How to pass a variable from a child process (fork by Parallel::ForkManager)?
Asked Answered
E

2

1

My query:

In the following code i had tried to bring the print $commandoutput[0] to be shifted or passed into the upcoming subroutine.i tried the shift to pass it.But i failed with it.Can you please help me the right way to follow?

Code:

my $max_forks = 4;

#createThreads();
my %commandData;
my @arr = (
   'bhappy',  'bload -m all -l -res CPUSTEAL',
   'bqueues', 'bjobs -u all -l -hfreq 101'
);

#print @arr;
my $fork = new Parallel::ForkManager($max_forks);
$fork->run_on_start(
   sub {
      my $pid = shift;
   }
);
$fork->run_on_finish(
   sub {
      my ( $pid, $exit, $ident, $signal, $core ) = @_;
      if ($core) {
         print "PID $pid core dumped.\n";
      }
      else { }
   }
);
my @Commandoutput;
my $commandposition = 0;
for my $command (@arr) {
   $fork->start and next;
   my @var = split( " ", $command );
   $commandoutput[$commandposition] = `$command`;
   $commandposition++;
   $line = $commandoutput[0];

# print $line;
   $fork->finish;
}
$fork->wait_all_children;

#print Dumper(\%commandData);
print $commandoutput[0];

Here i had tried to store the print $commandoutput[0] in the variable inside the subroutine.I gated here how to pass the variables from outside to inside the subroutine.

sub gen_help_data
{
  my $lines=shift;
  print $lines;
}
Erlking answered 27/1, 2017 at 9:47 Comment(0)
B
1

The code between start and finish runs in a separate process and the child and parent cannot write to each other's variables (even if with the same name). Forking creates an independent process with its own memory and data. To pass data between these processes we need to use an "Inter-Process-Communication" (IPC) mechanism.

This module does provide a ready and simple way to pass data back from a child to the parent. See Retrieving data structures from child processes in docs.

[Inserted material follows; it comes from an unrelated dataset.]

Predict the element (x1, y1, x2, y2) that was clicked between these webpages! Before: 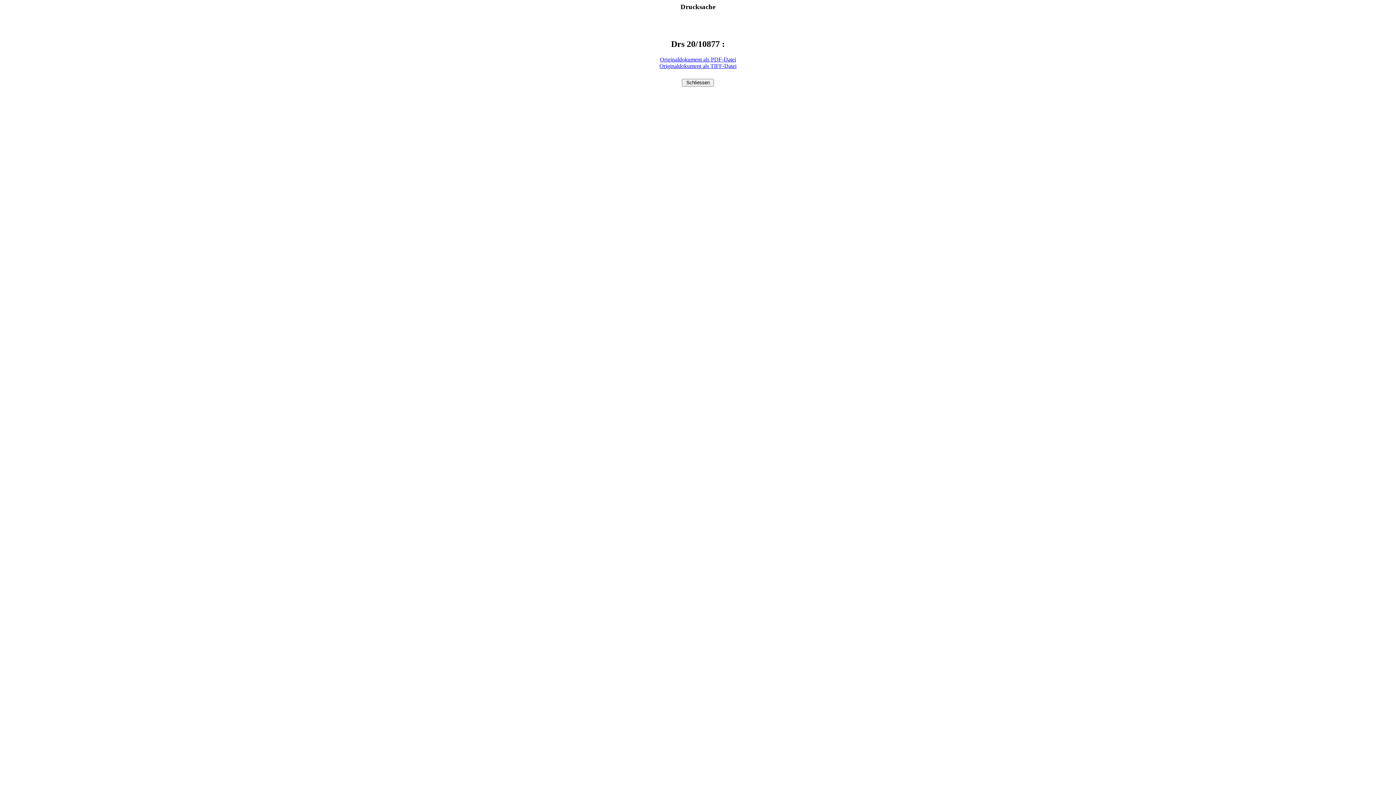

You first need to supply to finish a reference to the data structure that the child wants to return. In your case, you want to return a scalar $commandoutput[0] so do

$fork->finish(0, \$commandoutput[0]);

This reference is then found in the callback as the last, sixth, parameter. The one your code left out. So in the callback you need

my %ret_data;  # to store data from different child processes

$pm->run_on_finish( 
    sub { 
        my ($pid, $exit, $ident, $signal, $core, $dataref) = @_; 
        $ret_data{$pid} = $dataref;
    }
);

Here $dataref is \$commandoutput[0], which is stored in %ret_data as the value for the key which is the process id. So after the foreach completes you can find all data in %ret_data

foreach my $pid (keys %ret_data) {
    say "Data from $pid => ${$ret_data{$pid}}";
}

Here we dereference $ret_data{$pid} as a scalar reference, since your code returns that.

Note that the data is passed by writing out files and that can be slow if a lot is going on.

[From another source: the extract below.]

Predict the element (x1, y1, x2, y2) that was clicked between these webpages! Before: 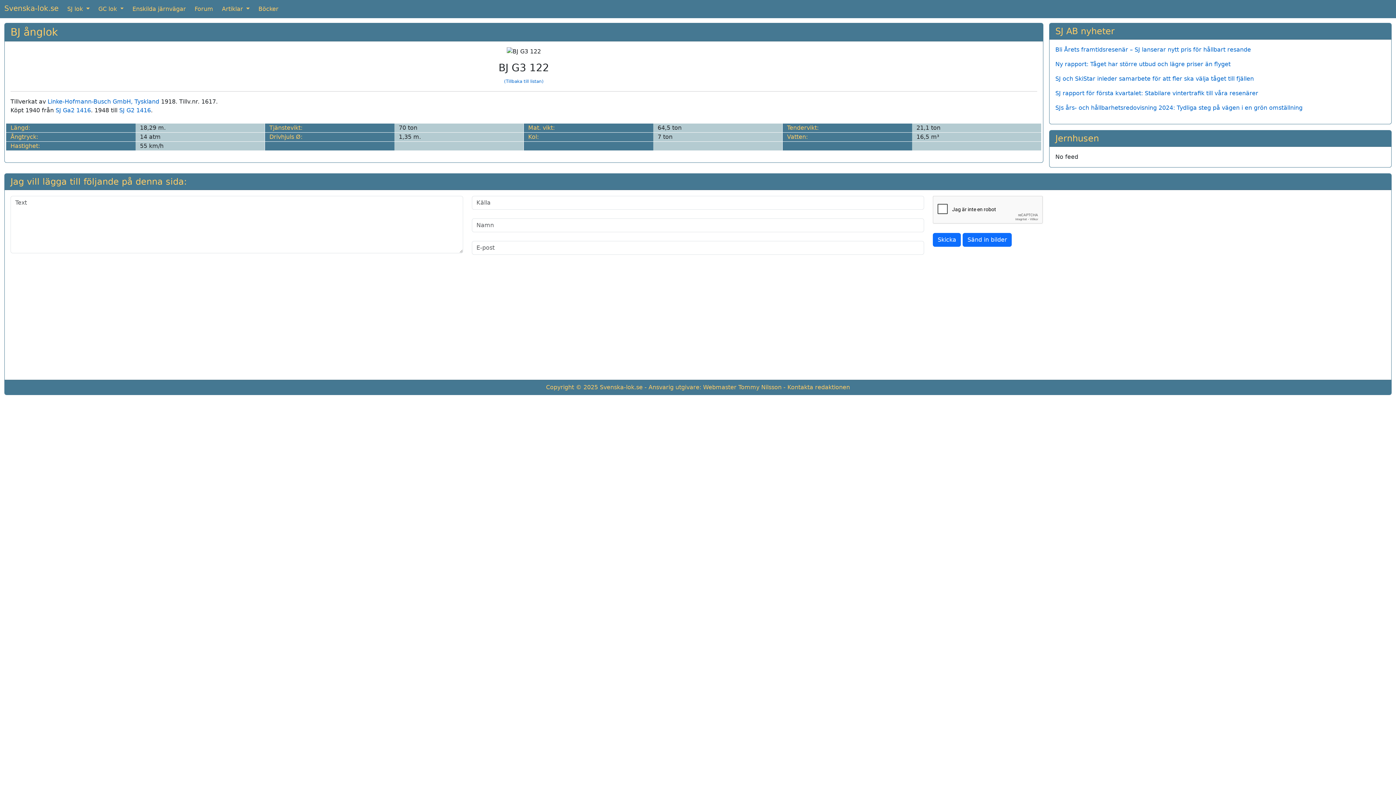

Here is a full example, where each child returns an array reference, by passing it tofinish, which is then retrieved in the callback. For a different example see this post.

use warnings;
use strict;
use feature 'say';

use Parallel::ForkManager;    
my $pm = Parallel::ForkManager->new(4); 

my %ret_data;

$pm->run_on_finish( sub { 
    my ($pid, $exit, $ident, $signal, $core, $dataref) = @_; 
    $ret_data{$pid} = $dataref;
});

foreach my $i (1..8)
{
    $pm->start and next;
    my $ref = run_job($i);
    $pm->finish(0, $ref);
}
$pm->wait_all_children;

foreach my $pid (keys %ret_data) {
    say "$pid returned: @{$ret_data{$pid}}";
}

sub run_job { 
    my ($i) = @_;
    return [ 1..$i ];  # make up return data: arrayref with list 1..$i
}

Prints

15037 returned: 1 2 3 4 5 6 7
15031 returned: 1 2
15033 returned: 1 2 3 4
15036 returned: 1 2 3 4 5 6
15035 returned: 1 2 3 4 5
15038 returned: 1 2 3 4 5 6 7 8
15032 returned: 1 2 3
15030 returned: 1

On modern systems as little data is copied as possible as a new process is forked, for performance reasons. So variables that a child "inherits" by forking aren't actually copies and thus the child does in fact read parent's variables that existed when it was forked.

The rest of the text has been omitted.